> [TASKS FOR THIS EXERCISE]:
**1)** In the news report below on Gulf budget deficits, list the factors it says support the expected sharp drop in GCC deficits this year.
**2)** Write the next few sentences of the news report below on Gulf budget deficits, continuing after its final sentence.

> [TEXT FOR ANALYSIS]:
........

DUBAI (Reuters) – Budget deficits of the six Gulf Cooperation Council countries are expected to drop sharply this year, supported by higher oil prices, fiscal consolidation and a rebound in economic output as coronavirus measures are eased, S&P Global (NYSE:) Ratings said.
The aggregate deficits of the central governments of the GCC are expected at about $80 billion this year from $143 billion in 2020, S&P said in a report on Wednesday.
“Nevertheless, still-high GCC central government deficits will result in continued balance sheet deterioration in most cases,” S&P said. But it noted that, with the exception of Kuwait and Bahrain, the countries’ budgetary performance was stronger than in 2016 – the prior oil price crash.
The Gulf was hammered by the double shock of a historic crash in oil prices last year as well as the economic impact of the coronavirus pandemic and related health safety measures.
Higher oil prices, while supportive for GCC sovereign ratings, have in the past derailed consolidation reforms and therefore led to higher spending or delays in planned fiscal reforms, S&P said.

........

> [GIVEN ENTRIES]:
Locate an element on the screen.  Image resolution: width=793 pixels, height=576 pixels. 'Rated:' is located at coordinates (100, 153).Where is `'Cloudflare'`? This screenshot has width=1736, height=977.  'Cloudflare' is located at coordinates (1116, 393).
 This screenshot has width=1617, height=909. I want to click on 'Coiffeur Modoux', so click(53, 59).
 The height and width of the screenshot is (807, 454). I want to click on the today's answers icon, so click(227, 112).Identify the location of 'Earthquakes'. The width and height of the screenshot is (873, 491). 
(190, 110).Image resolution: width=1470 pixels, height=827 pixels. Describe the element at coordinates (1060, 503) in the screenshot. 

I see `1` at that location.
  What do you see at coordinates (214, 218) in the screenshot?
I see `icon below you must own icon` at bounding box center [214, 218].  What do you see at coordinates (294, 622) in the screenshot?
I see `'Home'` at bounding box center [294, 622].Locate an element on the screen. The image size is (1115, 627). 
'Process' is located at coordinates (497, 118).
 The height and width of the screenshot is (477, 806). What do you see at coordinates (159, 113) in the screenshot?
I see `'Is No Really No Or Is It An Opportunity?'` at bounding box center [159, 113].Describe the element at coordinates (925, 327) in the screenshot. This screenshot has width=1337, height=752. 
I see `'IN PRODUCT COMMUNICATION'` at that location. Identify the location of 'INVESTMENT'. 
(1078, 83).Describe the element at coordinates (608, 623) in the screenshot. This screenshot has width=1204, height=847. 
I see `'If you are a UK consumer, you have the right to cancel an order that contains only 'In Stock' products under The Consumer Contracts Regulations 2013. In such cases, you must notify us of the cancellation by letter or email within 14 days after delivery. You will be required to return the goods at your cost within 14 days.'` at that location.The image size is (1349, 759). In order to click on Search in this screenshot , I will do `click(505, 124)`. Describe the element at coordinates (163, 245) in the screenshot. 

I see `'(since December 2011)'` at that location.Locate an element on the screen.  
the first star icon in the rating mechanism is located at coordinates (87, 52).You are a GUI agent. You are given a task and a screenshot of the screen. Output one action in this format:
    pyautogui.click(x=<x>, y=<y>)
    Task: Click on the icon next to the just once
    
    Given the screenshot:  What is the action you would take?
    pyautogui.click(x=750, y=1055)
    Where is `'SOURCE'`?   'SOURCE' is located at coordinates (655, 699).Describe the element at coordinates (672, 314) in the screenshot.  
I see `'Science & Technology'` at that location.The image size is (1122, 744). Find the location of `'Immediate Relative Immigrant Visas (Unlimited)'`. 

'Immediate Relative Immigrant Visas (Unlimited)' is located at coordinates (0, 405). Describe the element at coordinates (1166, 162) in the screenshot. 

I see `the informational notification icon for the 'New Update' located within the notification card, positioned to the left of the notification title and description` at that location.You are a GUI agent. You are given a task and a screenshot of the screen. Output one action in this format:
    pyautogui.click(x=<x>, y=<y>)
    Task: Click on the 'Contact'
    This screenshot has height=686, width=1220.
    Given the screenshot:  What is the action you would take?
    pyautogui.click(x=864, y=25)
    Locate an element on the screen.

........

> [RESULTS]:
**1)** Higher oil prices; fiscal consolidation; a rebound in economic output as coronavirus measures are eased

**2)**
“Many Gulf states have shown spending restraint in response to the double external shocks of 2020 … (and some) have also made inroads to diversifying their government revenue streams away from hydrocarbons,” S&P said.
Saudi Arabia tripled a value-added tax last year to boost state finances hurt by the coronavirus crisis and lower oil revenues, while Oman introduced VAT for the first time last month.
“We expect fiscal deficits will reduce over 2021-2022 and widen again in 2023-2024 given our oil price assumptions, as well as the gradual tapering of oil production cuts in line with the May 2021 OPEC+ agreement,” the ratings agency said.
It assumed a price of $60 per barrel for the rest of 2021, the same in 2022 and $55 per barrel from 2023.
S&P expected GCC government debt issuance to average about $50 billion per year from 2021 to 2024, compared to $70 billion last year and close to $100 billion in 2017.